▶ [TASK INPUTS]:
☆ ☆ ☆ ☆ ☆

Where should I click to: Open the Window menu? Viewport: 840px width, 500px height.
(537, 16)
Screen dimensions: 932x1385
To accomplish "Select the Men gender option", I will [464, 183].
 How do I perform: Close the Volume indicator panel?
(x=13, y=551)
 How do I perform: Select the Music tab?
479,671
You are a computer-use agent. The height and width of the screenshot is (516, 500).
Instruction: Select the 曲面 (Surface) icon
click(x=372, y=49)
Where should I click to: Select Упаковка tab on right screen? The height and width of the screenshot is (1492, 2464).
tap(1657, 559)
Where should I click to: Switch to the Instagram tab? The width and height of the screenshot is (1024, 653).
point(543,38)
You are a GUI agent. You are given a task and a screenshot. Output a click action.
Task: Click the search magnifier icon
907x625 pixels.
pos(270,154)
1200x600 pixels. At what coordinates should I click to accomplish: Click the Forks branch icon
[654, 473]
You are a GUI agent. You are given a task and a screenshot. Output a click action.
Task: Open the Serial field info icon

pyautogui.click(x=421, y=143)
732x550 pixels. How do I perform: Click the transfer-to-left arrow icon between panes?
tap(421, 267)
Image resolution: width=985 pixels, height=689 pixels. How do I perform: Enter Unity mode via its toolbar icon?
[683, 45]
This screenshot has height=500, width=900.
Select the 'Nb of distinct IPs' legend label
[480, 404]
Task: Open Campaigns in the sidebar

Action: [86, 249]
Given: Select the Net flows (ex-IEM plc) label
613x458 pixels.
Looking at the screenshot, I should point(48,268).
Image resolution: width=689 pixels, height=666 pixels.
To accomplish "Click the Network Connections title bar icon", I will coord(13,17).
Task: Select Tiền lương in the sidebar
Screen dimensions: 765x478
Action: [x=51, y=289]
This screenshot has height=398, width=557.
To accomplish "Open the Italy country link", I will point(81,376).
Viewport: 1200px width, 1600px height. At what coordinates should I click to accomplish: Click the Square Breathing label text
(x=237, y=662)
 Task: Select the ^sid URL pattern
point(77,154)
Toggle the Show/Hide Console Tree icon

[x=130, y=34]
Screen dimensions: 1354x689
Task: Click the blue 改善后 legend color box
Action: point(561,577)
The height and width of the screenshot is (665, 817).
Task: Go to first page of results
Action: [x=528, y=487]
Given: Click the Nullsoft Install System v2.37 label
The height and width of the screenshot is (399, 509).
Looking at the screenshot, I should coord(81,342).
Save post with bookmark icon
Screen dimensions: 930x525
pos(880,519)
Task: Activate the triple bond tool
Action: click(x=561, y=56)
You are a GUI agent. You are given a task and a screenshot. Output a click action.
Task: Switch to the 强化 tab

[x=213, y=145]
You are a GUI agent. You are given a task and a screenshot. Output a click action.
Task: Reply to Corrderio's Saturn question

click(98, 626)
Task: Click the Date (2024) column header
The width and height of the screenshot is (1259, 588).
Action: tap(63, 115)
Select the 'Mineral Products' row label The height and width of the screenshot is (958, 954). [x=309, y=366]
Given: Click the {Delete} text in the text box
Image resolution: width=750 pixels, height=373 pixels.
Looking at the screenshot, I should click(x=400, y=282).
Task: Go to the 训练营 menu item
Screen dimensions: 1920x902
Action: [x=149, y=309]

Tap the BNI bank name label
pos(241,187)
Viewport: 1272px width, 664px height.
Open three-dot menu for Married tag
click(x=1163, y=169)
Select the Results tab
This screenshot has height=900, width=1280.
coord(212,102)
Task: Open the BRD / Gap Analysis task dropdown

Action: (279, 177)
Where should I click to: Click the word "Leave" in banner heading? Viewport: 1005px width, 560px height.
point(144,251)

☆ ☆ ☆ ☆ ☆

▶ [EXERCISE OBJECTIVE]: Each record must be transcribed word for word.

▶ [EXERCISE ANSWER]:
Where should I click to: Open the Window menu? Viewport: 840px width, 500px height.
(537, 16)
Screen dimensions: 932x1385
To accomplish "Select the Men gender option", I will [464, 183].
 How do I perform: Close the Volume indicator panel?
(x=13, y=551)
 How do I perform: Select the Music tab?
479,671
You are a computer-use agent. The height and width of the screenshot is (516, 500).
Instruction: Select the 曲面 (Surface) icon
click(x=372, y=49)
Where should I click to: Select Упаковка tab on right screen? The height and width of the screenshot is (1492, 2464).
tap(1657, 559)
Where should I click to: Switch to the Instagram tab? The width and height of the screenshot is (1024, 653).
point(543,38)
You are a GUI agent. You are given a task and a screenshot. Output a click action.
Task: Click the search magnifier icon
907x625 pixels.
pos(270,154)
1200x600 pixels. At what coordinates should I click to accomplish: Click the Forks branch icon
[654, 473]
You are a GUI agent. You are given a task and a screenshot. Output a click action.
Task: Open the Serial field info icon

pyautogui.click(x=421, y=143)
732x550 pixels. How do I perform: Click the transfer-to-left arrow icon between panes?
tap(421, 267)
Image resolution: width=985 pixels, height=689 pixels. How do I perform: Enter Unity mode via its toolbar icon?
[683, 45]
This screenshot has height=500, width=900.
Select the 'Nb of distinct IPs' legend label
[480, 404]
Task: Open Campaigns in the sidebar

Action: [86, 249]
Given: Select the Net flows (ex-IEM plc) label
613x458 pixels.
Looking at the screenshot, I should point(48,268).
Image resolution: width=689 pixels, height=666 pixels.
To accomplish "Click the Network Connections title bar icon", I will coord(13,17).
Task: Select Tiền lương in the sidebar
Screen dimensions: 765x478
Action: [x=51, y=289]
This screenshot has height=398, width=557.
To accomplish "Open the Italy country link", I will point(81,376).
Viewport: 1200px width, 1600px height. At what coordinates should I click to accomplish: Click the Square Breathing label text
(x=237, y=662)
 Task: Select the ^sid URL pattern
point(77,154)
Toggle the Show/Hide Console Tree icon

[x=130, y=34]
Screen dimensions: 1354x689
Task: Click the blue 改善后 legend color box
Action: point(561,577)
The height and width of the screenshot is (665, 817).
Task: Go to first page of results
Action: [x=528, y=487]
Given: Click the Nullsoft Install System v2.37 label
The height and width of the screenshot is (399, 509).
Looking at the screenshot, I should coord(81,342).
Save post with bookmark icon
Screen dimensions: 930x525
pos(880,519)
Task: Activate the triple bond tool
Action: click(x=561, y=56)
You are a GUI agent. You are given a task and a screenshot. Output a click action.
Task: Switch to the 强化 tab

[x=213, y=145]
You are a GUI agent. You are given a task and a screenshot. Output a click action.
Task: Reply to Corrderio's Saturn question

click(98, 626)
Task: Click the Date (2024) column header
The width and height of the screenshot is (1259, 588).
Action: tap(63, 115)
Select the 'Mineral Products' row label The height and width of the screenshot is (958, 954). [x=309, y=366]
Given: Click the {Delete} text in the text box
Image resolution: width=750 pixels, height=373 pixels.
Looking at the screenshot, I should click(x=400, y=282).
Task: Go to the 训练营 menu item
Screen dimensions: 1920x902
Action: [x=149, y=309]

Tap the BNI bank name label
pos(241,187)
Viewport: 1272px width, 664px height.
Open three-dot menu for Married tag
click(x=1163, y=169)
Select the Results tab
This screenshot has height=900, width=1280.
coord(212,102)
Task: Open the BRD / Gap Analysis task dropdown

Action: (279, 177)
Where should I click to: Click the word "Leave" in banner heading? Viewport: 1005px width, 560px height.
point(144,251)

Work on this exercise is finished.